The original recipe notes that 1/4 cup of aged cheddar or one teaspoon of dried thyme, parsley, or rosemary could be added to the biscuit topping, if desired.
Yield: 8 servings
For the Biscuit Topping:
1 1/2 cups all-purpose flour
2 tsp baking powder
1/2 tsp Diamond Crystal or 1/4 tsp Morton kosher salt
6 T chilled unsalted butter, cut into pieces
1/2 cup plus 2 T heavy cream
For the Filling & To Assemble:
1 T vegetable oil (I used canola oil)
1 1/4 to 1 lbs skinless, boneless chicken thighs (about 4 or 5)
1 tsp Diamond Crystal or 1/2 tsp Morton kosher salt, divided, plus more
2 T unsalted butter, divided
1 small or 1/2 large yellow onion, cut into 1/2-inch pieces
1 medium carrot, scrubbed, cut into 1/2-inch pieces
1 medium (5–8 oz) waxy potato (such as red), cut into 1/2-inch pieces
2 celery stalks, any leaves coarsely chopped and reserved, cut on a diagonal into 1/2-inch pieces
4 large garlic cloves, finely chopped
1 tsp dried thyme
1/2 tsp freshly ground black pepper, plus more
2 T all-purpose flour
1/2 cup dry white wine
1 cup chicken stock or water
1/2 cup heavy cream, plus more for brushing
1/2 cup fresh or frozen peas
flaky sea salt
fresh parsley, for garnish, optional
To Make the Biscuit Topping:
Whisk flour, baking powder, and salt in a large bowl to combine.
Add chilled unsalted butter, cut into pieces, and toss to coat.
Work in butter with your fingers or a pastry blender until mixture resembles coarse crumbs.
Add heavy cream and stir with a fork until a shaggy dough forms and no dry bits of flour remain.
Chill 20 minutes. Do ahead: Dough can be made 2 days ahead. Cover tightly and keep chilled.
To Make the Filling & To Assemble:
Place a rack in middle of oven; preheat to 450°. (I set my oven to true convection.)
Heat oil in a 10″ cast-iron skillet over medium-high.
Pat the chicken with paper towels to dry. Season both sides with salt.

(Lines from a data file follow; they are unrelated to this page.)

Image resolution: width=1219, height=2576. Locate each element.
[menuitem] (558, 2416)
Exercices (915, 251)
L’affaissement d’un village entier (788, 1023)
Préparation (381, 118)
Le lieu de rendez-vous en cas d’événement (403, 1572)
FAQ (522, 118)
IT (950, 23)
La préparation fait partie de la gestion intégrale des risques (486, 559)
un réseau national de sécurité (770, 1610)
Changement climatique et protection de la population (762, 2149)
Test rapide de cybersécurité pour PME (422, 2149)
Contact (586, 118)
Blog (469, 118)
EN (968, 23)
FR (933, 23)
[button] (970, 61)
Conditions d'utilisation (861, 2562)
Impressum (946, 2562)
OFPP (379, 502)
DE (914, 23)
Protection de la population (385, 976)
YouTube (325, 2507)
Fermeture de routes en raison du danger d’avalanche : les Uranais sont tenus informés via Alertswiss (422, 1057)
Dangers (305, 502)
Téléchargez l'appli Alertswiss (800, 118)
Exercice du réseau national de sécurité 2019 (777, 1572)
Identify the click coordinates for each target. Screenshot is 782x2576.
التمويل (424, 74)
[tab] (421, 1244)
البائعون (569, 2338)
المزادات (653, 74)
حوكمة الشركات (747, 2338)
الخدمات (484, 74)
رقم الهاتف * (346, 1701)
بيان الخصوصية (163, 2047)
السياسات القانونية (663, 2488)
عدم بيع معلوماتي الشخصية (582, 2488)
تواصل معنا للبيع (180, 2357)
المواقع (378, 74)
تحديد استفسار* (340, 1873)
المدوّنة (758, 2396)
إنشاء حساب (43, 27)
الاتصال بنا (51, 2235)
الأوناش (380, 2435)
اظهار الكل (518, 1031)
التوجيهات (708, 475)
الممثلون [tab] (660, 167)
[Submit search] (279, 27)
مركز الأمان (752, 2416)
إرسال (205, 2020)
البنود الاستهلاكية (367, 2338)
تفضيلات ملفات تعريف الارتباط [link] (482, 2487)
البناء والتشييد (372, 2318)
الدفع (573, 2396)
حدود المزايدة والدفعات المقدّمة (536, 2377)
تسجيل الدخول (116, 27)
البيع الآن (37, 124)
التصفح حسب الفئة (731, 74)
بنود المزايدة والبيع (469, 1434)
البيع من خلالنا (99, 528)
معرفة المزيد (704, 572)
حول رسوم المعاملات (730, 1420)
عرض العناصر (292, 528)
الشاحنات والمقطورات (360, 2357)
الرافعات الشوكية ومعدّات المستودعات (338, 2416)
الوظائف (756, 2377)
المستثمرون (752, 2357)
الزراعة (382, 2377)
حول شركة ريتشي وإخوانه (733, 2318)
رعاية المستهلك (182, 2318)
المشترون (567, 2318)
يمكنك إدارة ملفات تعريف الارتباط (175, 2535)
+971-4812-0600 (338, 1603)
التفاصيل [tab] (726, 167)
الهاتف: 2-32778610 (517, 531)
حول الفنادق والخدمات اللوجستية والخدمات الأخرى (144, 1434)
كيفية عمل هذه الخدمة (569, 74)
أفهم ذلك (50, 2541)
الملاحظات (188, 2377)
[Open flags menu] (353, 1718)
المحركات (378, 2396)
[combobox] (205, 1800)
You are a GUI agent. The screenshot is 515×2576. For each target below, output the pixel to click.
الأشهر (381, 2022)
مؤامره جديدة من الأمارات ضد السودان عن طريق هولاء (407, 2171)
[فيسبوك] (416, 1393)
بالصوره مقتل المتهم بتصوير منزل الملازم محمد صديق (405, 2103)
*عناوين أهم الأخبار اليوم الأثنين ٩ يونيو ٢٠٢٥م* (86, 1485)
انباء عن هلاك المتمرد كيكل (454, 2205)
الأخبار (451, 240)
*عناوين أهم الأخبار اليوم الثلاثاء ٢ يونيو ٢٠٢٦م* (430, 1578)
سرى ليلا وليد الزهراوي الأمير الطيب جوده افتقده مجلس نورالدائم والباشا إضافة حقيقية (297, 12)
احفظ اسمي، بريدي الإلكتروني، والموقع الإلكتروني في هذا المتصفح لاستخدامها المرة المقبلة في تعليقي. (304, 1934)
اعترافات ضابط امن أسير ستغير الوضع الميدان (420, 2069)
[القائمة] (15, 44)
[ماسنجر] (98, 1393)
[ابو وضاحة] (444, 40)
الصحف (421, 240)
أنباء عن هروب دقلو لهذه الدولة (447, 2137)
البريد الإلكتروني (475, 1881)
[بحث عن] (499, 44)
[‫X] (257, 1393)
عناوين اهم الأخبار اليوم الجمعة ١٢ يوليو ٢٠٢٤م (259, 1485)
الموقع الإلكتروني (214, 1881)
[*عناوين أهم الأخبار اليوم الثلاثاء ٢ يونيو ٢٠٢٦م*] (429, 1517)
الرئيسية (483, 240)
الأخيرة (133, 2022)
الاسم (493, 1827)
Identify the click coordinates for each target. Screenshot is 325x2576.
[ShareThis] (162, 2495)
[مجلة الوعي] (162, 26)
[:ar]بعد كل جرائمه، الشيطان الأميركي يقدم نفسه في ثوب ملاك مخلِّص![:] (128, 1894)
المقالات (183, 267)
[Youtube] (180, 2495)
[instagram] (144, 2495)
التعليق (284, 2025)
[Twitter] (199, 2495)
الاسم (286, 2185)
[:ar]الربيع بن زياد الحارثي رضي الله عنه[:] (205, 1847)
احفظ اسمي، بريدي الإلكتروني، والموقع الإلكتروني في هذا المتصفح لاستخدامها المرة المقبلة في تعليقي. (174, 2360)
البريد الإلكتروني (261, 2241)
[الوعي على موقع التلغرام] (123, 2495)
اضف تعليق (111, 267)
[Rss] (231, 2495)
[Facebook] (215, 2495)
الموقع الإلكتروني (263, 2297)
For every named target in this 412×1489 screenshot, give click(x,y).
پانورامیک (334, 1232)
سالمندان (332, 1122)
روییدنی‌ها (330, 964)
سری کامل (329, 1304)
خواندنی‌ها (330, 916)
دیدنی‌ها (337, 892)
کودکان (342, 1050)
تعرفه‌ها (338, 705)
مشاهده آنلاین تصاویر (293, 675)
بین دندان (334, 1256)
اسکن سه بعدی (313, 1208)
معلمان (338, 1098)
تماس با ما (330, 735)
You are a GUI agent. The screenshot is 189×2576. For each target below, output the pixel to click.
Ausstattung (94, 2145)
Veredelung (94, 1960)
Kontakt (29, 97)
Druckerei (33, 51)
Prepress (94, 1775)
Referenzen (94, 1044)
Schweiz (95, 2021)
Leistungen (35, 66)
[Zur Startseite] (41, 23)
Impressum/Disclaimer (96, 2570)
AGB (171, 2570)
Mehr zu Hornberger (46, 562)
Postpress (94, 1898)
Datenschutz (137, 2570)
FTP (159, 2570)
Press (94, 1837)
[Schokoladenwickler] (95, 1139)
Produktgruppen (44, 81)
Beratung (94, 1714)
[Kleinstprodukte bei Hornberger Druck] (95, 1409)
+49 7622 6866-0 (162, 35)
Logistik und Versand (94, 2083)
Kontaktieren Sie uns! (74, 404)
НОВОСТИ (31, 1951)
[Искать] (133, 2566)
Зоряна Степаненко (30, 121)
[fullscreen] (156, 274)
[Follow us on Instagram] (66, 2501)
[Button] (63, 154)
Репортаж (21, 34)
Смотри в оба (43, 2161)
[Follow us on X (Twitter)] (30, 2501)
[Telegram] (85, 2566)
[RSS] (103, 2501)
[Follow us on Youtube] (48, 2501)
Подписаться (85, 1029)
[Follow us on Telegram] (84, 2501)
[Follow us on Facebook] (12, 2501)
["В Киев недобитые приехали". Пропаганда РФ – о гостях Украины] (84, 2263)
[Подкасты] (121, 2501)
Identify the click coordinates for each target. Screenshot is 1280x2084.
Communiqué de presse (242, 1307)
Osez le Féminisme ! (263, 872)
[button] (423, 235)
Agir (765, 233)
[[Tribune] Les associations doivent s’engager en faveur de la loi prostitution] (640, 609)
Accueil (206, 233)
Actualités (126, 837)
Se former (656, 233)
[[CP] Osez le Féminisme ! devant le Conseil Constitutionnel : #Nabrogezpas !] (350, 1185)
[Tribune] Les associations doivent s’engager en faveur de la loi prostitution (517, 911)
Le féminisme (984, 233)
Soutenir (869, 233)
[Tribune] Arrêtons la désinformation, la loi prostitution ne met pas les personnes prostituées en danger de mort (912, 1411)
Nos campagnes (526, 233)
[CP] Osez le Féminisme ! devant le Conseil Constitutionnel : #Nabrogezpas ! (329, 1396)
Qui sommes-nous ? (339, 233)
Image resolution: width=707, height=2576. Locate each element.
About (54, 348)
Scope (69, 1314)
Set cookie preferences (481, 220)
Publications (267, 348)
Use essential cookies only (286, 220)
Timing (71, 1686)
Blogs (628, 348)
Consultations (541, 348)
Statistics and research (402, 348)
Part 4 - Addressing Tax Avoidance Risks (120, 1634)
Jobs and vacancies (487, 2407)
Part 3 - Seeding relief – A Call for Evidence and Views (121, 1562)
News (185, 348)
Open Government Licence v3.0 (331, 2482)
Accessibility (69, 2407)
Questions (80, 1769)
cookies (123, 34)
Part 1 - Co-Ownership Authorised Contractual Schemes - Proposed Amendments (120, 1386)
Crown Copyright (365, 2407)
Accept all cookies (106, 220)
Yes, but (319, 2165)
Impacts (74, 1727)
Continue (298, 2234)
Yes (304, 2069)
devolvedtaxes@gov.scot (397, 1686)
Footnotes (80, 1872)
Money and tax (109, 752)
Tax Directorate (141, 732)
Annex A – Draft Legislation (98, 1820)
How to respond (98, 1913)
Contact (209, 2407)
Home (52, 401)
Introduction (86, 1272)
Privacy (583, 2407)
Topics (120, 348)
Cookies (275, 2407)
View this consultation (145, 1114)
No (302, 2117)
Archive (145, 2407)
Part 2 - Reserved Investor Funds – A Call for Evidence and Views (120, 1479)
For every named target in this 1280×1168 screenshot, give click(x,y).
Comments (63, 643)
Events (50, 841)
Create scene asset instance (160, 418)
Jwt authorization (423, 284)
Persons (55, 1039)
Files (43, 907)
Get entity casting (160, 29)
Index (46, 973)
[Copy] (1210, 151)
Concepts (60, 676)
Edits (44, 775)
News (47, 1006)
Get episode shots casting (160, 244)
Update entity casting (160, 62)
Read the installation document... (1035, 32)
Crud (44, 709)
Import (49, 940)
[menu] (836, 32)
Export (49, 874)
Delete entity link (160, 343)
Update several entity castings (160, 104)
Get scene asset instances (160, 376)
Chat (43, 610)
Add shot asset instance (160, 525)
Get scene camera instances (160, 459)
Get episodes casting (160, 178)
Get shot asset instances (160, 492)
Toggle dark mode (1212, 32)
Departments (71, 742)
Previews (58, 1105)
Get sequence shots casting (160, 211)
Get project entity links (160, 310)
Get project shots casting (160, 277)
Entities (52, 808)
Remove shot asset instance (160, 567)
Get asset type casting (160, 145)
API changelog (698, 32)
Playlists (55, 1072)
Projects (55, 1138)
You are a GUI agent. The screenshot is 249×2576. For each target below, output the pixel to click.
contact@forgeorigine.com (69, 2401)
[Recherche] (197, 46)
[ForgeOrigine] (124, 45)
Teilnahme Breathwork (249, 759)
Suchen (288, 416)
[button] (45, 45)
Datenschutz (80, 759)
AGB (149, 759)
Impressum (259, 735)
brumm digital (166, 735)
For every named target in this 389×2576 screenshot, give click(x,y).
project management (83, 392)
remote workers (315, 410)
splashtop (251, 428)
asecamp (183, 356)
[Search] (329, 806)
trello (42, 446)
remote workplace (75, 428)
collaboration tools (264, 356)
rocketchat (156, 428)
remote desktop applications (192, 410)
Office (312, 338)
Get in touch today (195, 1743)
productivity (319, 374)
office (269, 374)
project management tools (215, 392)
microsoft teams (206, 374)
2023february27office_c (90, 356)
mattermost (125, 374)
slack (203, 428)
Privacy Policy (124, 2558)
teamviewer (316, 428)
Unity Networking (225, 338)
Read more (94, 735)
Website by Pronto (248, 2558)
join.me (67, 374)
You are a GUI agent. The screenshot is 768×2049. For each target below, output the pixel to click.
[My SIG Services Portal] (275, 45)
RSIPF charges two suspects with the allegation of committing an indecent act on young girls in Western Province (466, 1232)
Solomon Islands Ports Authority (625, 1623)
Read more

Arrange chicken thighs in pan in a single layer and cook, undisturbed, until golden brown underneath, 5–7 minutes. Turn over and cook until almost cooked through, about 4 minutes. (Chicken will finish cooking through in the oven.)
Transfer to a cutting board; let cool slightly, then cut into 1-inch pieces. Reserve any accumulated liquid.
Reduce heat to medium and melt butter in pan (no need to clean).
Add chopped onion, carrot, and salt; stir to coat. Cook, stirring often, until onion is translucent, about 3 minutes.
Add chopped potato, celery, garlic, thyme, pepper, and remaining tablespoon of unsalted butter. Cook, stirring, 1 minute.
Add flour and stir to coat vegetables. Cook, stirring often, until flour coating is golden and nutty-smelling, about 3 minutes.
Add white wine, scraping up any browned bits from bottom of pan. Bring to a boil and cook until wine is reduced by half, about 1 minute.
Add chicken stock or water and bring to a simmer. Reduce heat to low, cover pan, and cook until mixture is thickened a bit, about 4 to 6 minutes.
Uncover pan and stir chicken and any accumulated juices, coarsely chopped celery leaves (if using), heavy cream, and peas into filling.
Taste and season with more kosher salt if needed.
Scatter pieces of dough over filling. Brush with cream and season with pepper and flaky sea salt.
Place skillet on a parchment paper-lined rimmed baking sheet to catch any drips and transfer to oven.
Bake until biscuits are golden brown and filling is bubbling, 20 to 30 minutes.
Let cool slightly before serving. Garnish with parsley, if desired.